Emulating PCI access is optimized for applications locking and accessing the LFB very frequently (per frame). Altough it provides faster lfb data access than doing the normal way, I cannot recommend to use it in general for all apps. Due to nature of the technique used it can cause slowdown in applications that access the lfb "regularly", that is, once or twice per frame. Carmageddon 1, Extreme Assault, Dreams To Reality and Pyl are the only cases where it has to be used, afaik.
A strange case: when I tried to run a Glide based scene-demo, TBC,
it always crashed at a certain point due to stack overflow. I had to
manually grow the reserved stack size of the exe file to get it to run.
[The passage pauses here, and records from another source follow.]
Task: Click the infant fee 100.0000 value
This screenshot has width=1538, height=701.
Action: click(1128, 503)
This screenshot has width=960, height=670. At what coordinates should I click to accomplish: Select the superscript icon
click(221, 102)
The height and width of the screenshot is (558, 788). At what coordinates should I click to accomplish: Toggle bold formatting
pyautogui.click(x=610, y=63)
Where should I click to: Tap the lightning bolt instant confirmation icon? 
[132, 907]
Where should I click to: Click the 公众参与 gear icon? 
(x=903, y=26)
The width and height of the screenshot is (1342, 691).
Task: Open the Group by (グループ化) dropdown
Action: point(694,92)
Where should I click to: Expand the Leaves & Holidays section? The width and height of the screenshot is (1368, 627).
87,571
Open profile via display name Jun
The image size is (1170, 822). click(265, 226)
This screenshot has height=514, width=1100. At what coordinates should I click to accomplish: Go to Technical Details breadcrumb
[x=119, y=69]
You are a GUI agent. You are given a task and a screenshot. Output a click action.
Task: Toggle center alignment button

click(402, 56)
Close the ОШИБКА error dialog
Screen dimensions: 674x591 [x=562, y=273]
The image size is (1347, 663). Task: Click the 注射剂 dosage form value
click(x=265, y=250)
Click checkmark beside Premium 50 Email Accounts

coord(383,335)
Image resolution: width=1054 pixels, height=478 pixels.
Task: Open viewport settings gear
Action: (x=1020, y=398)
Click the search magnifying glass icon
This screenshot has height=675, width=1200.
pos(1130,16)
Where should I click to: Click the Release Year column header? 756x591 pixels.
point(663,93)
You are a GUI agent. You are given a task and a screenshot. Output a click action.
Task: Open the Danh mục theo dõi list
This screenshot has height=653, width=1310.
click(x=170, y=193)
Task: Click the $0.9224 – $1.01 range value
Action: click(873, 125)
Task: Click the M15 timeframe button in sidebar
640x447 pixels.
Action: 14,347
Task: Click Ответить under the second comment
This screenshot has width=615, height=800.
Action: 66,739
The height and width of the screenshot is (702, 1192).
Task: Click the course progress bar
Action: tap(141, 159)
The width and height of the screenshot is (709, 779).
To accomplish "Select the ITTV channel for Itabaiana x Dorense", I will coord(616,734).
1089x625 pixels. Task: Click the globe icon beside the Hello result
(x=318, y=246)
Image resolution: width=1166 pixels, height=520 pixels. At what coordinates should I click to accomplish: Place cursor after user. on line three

Probably a real 3Dfx driver required smaller stack than a Direct3D11
I ran into a problem with NFS 3 Hot Pursuit: ugly z-fighting which is most noticable with projected headlights. This game does not use depth bias but utilize the inaccuracy of the 16 bit voodoo depth buffer when rendering polygons onto each other (I'm not sure if it was intentional or just a bug). If an app uses z-buffering then using a 16 bit depth buffer in the emulation provides the correct and exact mapping of the z values, like on a real Voodoo. And so NFS3 HP also works well with a 16 bit depth buffer. I was thinking on how to workaround this problem or automate this mechanism but found no way. So, reluctantly again, I exposed this into an option in the CPL... This is the second option related to the quality of the implementation, aaaarrghh.